- DATA:
* * * *

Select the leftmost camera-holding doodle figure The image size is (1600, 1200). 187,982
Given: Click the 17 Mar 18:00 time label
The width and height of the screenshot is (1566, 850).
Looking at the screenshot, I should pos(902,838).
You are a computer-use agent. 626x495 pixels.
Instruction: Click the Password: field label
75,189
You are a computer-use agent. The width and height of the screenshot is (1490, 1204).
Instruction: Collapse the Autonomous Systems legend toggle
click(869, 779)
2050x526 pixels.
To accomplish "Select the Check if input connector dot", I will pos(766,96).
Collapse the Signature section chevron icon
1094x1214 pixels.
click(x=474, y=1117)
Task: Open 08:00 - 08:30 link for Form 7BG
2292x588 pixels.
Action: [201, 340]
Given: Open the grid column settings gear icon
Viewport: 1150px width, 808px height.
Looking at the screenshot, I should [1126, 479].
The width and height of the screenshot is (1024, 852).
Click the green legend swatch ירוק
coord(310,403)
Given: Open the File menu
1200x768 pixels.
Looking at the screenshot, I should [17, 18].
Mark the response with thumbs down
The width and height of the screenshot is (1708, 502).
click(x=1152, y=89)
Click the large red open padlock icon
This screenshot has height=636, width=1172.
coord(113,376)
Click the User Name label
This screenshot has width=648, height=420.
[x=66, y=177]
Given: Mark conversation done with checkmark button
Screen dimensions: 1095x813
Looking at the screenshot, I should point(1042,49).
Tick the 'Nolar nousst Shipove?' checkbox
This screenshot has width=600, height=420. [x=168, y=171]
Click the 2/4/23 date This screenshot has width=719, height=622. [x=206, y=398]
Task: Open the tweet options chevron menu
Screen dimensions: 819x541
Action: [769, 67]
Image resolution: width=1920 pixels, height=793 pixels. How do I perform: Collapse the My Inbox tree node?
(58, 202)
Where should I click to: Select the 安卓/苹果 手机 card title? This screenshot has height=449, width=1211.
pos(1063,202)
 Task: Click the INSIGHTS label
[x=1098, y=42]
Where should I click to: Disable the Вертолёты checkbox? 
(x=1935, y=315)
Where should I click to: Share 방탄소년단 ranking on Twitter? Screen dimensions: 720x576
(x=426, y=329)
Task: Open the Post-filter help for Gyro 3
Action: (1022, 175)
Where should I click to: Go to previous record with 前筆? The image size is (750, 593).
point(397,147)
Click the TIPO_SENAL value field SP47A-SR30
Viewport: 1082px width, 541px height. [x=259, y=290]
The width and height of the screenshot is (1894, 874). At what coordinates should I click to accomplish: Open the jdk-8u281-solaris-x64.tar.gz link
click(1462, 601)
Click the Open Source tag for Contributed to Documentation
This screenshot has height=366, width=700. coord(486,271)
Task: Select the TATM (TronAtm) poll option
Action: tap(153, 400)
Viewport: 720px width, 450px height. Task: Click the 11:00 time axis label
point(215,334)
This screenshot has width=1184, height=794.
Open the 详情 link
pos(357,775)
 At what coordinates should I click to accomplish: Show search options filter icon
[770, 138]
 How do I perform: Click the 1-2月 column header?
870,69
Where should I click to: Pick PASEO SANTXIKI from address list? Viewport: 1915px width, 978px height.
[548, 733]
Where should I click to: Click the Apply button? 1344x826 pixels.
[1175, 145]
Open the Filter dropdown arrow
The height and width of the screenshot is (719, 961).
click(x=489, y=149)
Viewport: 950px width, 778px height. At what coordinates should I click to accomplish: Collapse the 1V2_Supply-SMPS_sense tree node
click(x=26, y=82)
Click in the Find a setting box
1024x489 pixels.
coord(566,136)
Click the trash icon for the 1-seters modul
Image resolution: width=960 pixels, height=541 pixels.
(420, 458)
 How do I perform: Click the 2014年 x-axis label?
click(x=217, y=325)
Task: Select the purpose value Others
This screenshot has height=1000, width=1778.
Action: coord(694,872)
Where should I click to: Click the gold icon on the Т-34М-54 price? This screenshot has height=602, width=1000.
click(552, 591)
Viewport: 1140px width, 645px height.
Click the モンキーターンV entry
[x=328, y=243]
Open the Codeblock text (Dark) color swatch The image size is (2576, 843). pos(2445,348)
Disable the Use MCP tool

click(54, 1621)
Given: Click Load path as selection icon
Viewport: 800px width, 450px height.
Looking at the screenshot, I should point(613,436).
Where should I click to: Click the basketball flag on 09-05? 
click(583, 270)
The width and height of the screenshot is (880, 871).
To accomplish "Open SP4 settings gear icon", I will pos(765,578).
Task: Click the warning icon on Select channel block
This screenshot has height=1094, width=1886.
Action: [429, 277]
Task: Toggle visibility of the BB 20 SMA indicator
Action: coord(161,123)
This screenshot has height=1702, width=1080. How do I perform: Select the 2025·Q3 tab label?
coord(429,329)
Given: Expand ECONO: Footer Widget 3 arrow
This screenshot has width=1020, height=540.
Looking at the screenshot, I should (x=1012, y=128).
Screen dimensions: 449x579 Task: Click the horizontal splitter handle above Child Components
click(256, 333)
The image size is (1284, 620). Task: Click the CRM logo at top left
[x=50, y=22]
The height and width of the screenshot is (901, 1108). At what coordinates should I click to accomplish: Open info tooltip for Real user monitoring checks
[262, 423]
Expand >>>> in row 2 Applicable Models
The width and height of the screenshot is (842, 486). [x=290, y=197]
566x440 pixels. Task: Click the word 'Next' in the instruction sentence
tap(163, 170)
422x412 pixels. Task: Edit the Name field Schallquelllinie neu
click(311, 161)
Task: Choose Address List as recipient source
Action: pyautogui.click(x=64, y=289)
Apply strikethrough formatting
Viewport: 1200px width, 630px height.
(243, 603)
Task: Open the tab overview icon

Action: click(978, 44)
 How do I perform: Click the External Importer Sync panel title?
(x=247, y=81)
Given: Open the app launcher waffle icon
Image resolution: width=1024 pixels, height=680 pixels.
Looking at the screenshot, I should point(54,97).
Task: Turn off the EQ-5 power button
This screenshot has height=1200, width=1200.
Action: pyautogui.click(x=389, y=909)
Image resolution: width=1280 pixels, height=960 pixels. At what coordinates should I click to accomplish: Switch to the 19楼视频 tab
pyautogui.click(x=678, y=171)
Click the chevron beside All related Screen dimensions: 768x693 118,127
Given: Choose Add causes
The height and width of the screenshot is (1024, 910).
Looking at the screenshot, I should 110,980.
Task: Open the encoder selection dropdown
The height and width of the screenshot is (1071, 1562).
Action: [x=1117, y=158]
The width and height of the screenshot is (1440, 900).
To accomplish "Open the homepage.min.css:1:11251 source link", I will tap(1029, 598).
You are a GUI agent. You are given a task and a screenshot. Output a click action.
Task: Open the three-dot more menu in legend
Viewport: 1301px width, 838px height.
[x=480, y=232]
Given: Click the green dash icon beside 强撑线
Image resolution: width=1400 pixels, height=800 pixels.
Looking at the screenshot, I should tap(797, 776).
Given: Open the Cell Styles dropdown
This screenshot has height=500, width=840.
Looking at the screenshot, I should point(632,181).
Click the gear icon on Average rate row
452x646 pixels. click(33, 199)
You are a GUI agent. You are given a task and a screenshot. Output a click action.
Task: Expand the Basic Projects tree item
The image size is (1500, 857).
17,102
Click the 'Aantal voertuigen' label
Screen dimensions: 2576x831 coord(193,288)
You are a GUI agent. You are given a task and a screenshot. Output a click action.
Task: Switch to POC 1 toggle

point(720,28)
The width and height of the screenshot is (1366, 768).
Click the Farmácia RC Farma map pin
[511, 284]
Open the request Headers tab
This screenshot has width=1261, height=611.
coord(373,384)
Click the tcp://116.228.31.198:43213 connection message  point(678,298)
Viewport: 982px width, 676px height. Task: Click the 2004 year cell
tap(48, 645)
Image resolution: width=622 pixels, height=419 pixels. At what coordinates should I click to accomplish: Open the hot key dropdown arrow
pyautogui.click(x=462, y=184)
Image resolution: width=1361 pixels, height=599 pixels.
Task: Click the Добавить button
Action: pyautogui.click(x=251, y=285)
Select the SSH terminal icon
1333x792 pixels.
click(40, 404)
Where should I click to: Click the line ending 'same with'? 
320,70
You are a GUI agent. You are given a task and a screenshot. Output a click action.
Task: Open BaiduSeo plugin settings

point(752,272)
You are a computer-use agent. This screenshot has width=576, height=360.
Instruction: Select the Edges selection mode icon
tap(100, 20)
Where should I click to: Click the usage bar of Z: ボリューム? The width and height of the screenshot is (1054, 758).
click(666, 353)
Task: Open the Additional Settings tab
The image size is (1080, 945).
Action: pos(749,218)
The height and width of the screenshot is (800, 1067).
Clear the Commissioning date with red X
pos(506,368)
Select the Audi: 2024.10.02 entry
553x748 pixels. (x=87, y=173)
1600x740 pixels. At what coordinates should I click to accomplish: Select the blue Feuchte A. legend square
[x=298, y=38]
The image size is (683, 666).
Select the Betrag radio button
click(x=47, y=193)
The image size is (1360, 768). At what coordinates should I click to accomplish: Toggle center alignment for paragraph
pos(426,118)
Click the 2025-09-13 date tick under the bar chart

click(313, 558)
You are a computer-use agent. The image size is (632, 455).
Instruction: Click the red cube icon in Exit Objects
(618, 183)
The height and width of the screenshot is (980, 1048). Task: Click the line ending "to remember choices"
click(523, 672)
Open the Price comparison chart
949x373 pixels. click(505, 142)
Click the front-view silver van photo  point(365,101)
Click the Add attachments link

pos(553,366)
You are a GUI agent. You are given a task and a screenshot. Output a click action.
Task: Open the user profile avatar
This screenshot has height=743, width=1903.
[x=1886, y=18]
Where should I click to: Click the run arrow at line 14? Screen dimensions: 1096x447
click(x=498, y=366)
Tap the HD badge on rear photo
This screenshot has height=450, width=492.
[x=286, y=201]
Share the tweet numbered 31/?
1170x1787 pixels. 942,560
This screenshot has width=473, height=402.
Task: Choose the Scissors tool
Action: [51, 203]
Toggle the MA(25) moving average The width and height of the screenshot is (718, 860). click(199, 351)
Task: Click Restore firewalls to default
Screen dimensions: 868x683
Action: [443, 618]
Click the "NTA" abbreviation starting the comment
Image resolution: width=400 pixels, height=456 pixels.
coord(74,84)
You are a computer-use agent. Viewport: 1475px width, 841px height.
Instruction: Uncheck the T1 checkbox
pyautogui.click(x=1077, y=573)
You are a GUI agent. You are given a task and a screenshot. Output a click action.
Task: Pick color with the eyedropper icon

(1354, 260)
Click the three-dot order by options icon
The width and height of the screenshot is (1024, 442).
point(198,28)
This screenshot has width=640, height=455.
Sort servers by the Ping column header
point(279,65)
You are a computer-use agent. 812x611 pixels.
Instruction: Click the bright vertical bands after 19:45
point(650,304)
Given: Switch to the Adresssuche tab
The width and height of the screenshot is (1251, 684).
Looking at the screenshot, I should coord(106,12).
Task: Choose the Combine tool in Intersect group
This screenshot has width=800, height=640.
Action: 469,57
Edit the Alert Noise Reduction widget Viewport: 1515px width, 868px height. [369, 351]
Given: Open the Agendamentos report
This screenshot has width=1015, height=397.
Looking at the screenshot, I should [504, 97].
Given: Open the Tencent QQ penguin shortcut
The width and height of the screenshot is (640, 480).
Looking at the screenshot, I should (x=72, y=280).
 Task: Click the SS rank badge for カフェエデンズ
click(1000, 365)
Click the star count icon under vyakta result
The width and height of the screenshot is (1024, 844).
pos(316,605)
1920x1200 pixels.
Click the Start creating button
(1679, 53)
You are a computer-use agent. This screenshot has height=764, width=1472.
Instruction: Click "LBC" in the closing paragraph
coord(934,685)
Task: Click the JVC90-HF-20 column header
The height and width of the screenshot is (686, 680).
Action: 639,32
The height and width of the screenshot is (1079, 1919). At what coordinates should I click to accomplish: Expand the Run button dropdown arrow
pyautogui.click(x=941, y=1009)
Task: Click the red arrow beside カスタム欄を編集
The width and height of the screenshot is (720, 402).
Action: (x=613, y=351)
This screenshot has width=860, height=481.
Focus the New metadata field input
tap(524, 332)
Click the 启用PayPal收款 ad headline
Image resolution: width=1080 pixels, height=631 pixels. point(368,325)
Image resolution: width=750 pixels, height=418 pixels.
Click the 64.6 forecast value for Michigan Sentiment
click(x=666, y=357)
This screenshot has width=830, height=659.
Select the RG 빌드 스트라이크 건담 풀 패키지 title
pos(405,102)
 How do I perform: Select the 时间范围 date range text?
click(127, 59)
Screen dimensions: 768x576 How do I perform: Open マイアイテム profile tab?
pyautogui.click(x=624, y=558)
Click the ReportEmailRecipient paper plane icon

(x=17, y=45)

* * * *

- PROBLEM REQUIREMENTS: From the line with "Task: Click the JVC90-HF-20 column header" to the end of the listing above, set down every line exactly as it appears, both ends included.

- SOLUTION BELOW:
Task: Click the JVC90-HF-20 column header
The height and width of the screenshot is (686, 680).
Action: 639,32
The height and width of the screenshot is (1079, 1919). At what coordinates should I click to accomplish: Expand the Run button dropdown arrow
pyautogui.click(x=941, y=1009)
Task: Click the red arrow beside カスタム欄を編集
The width and height of the screenshot is (720, 402).
Action: (x=613, y=351)
This screenshot has width=860, height=481.
Focus the New metadata field input
tap(524, 332)
Click the 启用PayPal收款 ad headline
Image resolution: width=1080 pixels, height=631 pixels. point(368,325)
Image resolution: width=750 pixels, height=418 pixels.
Click the 64.6 forecast value for Michigan Sentiment
click(x=666, y=357)
This screenshot has width=830, height=659.
Select the RG 빌드 스트라이크 건담 풀 패키지 title
pos(405,102)
 How do I perform: Select the 时间范围 date range text?
click(127, 59)
Screen dimensions: 768x576 How do I perform: Open マイアイテム profile tab?
pyautogui.click(x=624, y=558)
Click the ReportEmailRecipient paper plane icon

(x=17, y=45)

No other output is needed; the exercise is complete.